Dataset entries
- - -

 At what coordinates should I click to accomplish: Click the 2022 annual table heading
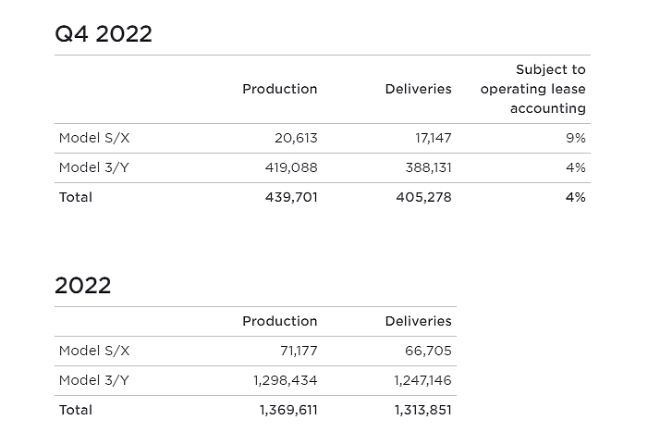click(83, 285)
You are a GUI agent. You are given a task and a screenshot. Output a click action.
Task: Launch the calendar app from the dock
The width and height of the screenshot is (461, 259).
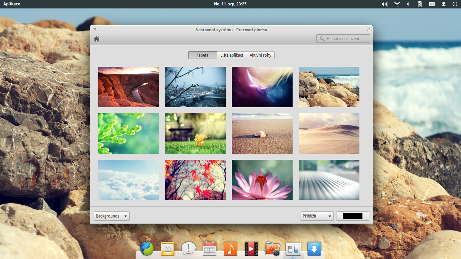click(209, 249)
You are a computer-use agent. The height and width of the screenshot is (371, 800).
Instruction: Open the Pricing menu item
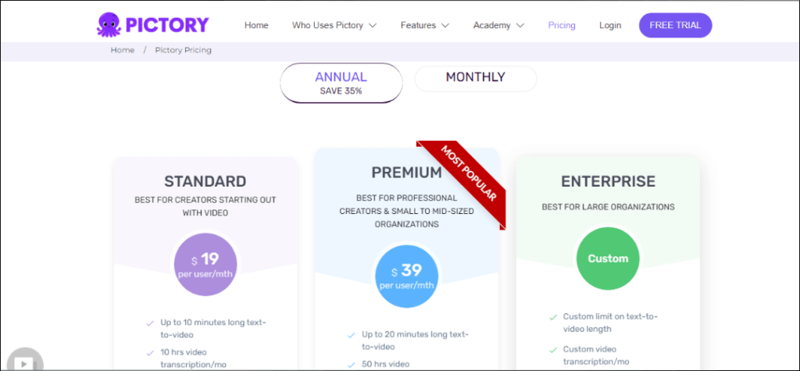click(x=562, y=25)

- - -

» **What the task asks**
Copy all of the entries verbatim, leaving out any pictures they contain.

» **Written answer**
 At what coordinates should I click to accomplish: Click the 2022 annual table heading
click(83, 285)
You are a GUI agent. You are given a task and a screenshot. Output a click action.
Task: Launch the calendar app from the dock
The width and height of the screenshot is (461, 259).
click(209, 249)
You are a computer-use agent. The height and width of the screenshot is (371, 800).
Instruction: Open the Pricing menu item
click(x=562, y=25)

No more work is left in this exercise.